WHAT THIS TASK INVOLVES:
Write out each record below exactly, but not the pictures.

Screenshot grounding data:
********

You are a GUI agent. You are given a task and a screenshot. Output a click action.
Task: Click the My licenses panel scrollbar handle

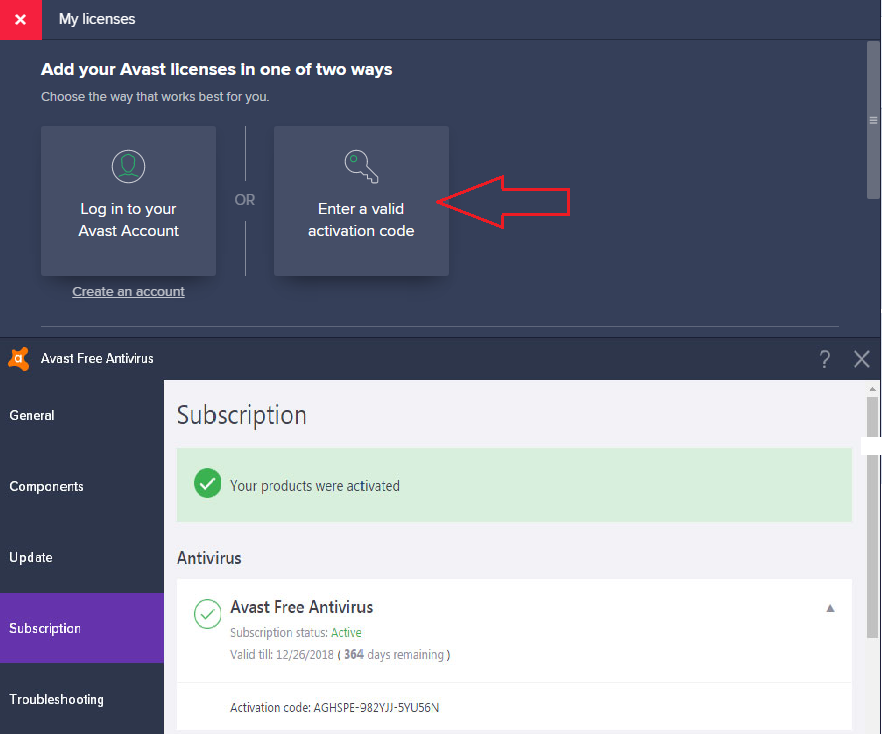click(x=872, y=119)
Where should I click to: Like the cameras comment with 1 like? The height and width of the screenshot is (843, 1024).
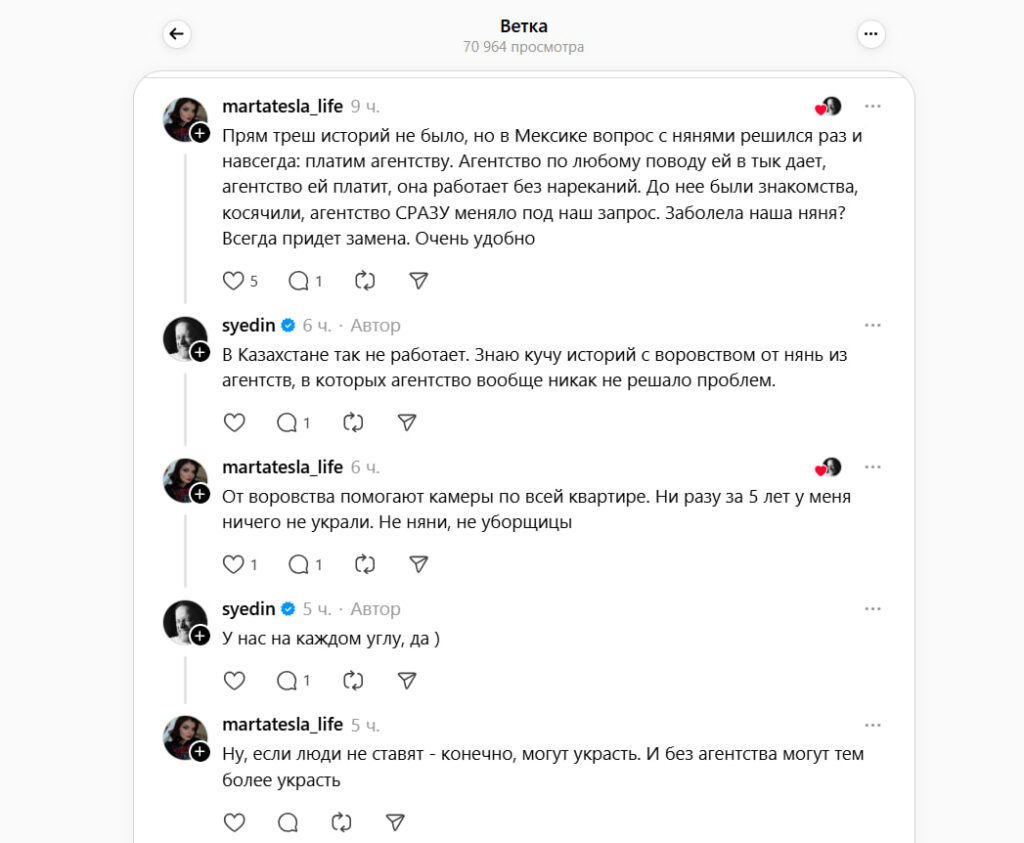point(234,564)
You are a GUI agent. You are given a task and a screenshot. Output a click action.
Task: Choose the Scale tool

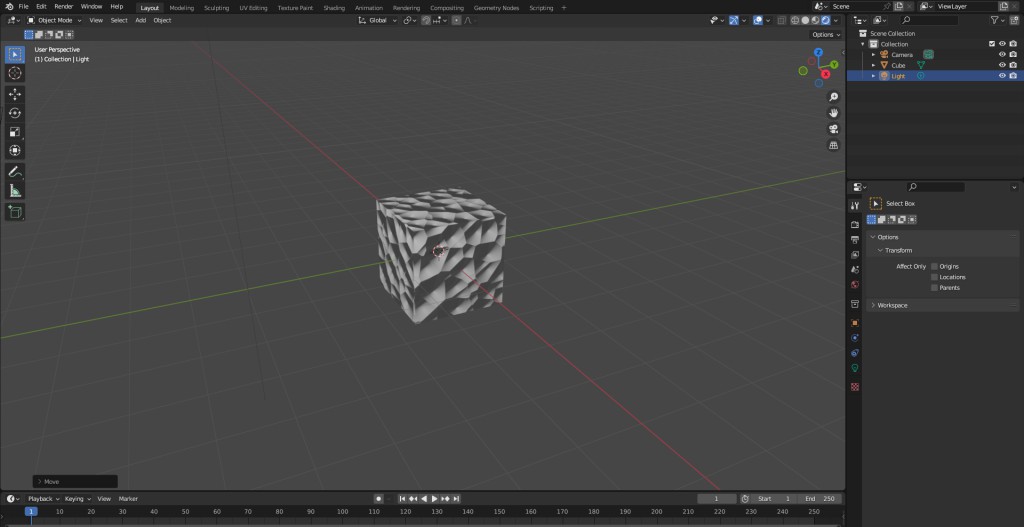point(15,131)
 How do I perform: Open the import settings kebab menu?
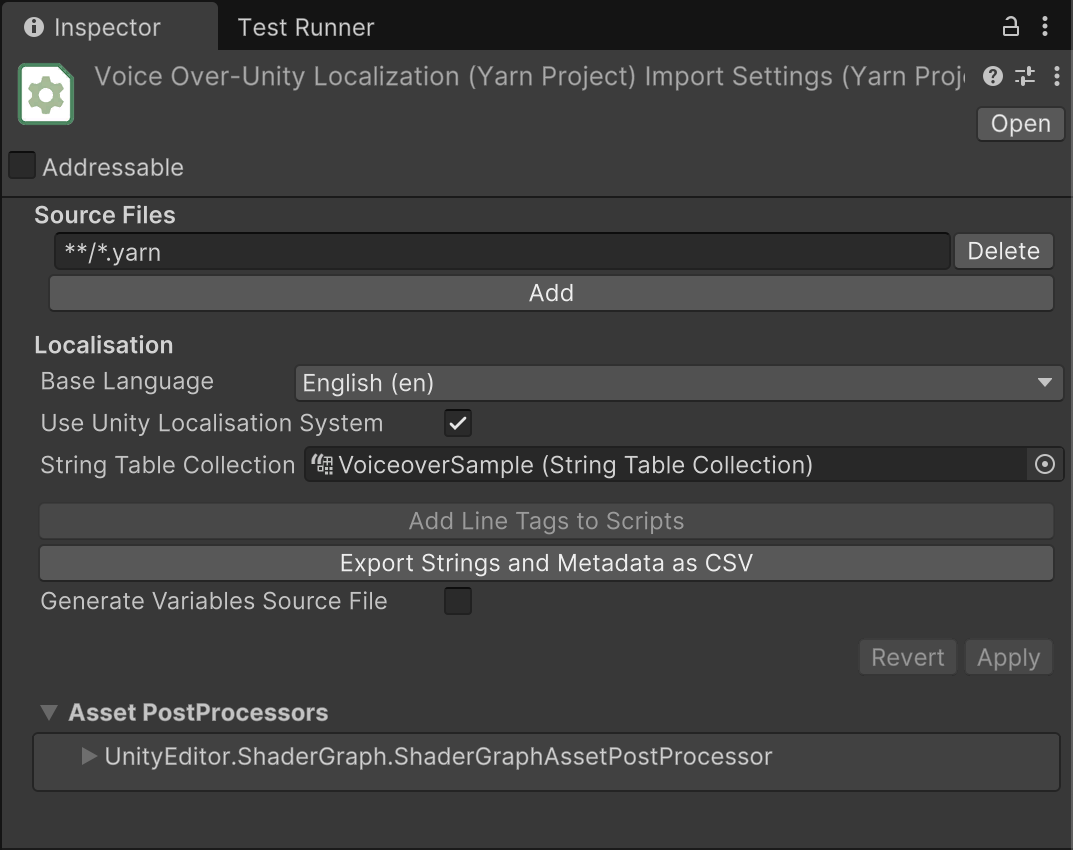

********

WRITTEN SOLUTION:
You are a GUI agent. You are given a task and a screenshot. Output a click action.
Task: Click the My licenses panel scrollbar handle

click(x=872, y=119)
Where should I click to: Like the cameras comment with 1 like? The height and width of the screenshot is (843, 1024).
point(234,564)
You are a GUI agent. You are given a task and a screenshot. Output a click action.
Task: Choose the Scale tool

point(15,131)
 How do I perform: Open the import settings kebab menu?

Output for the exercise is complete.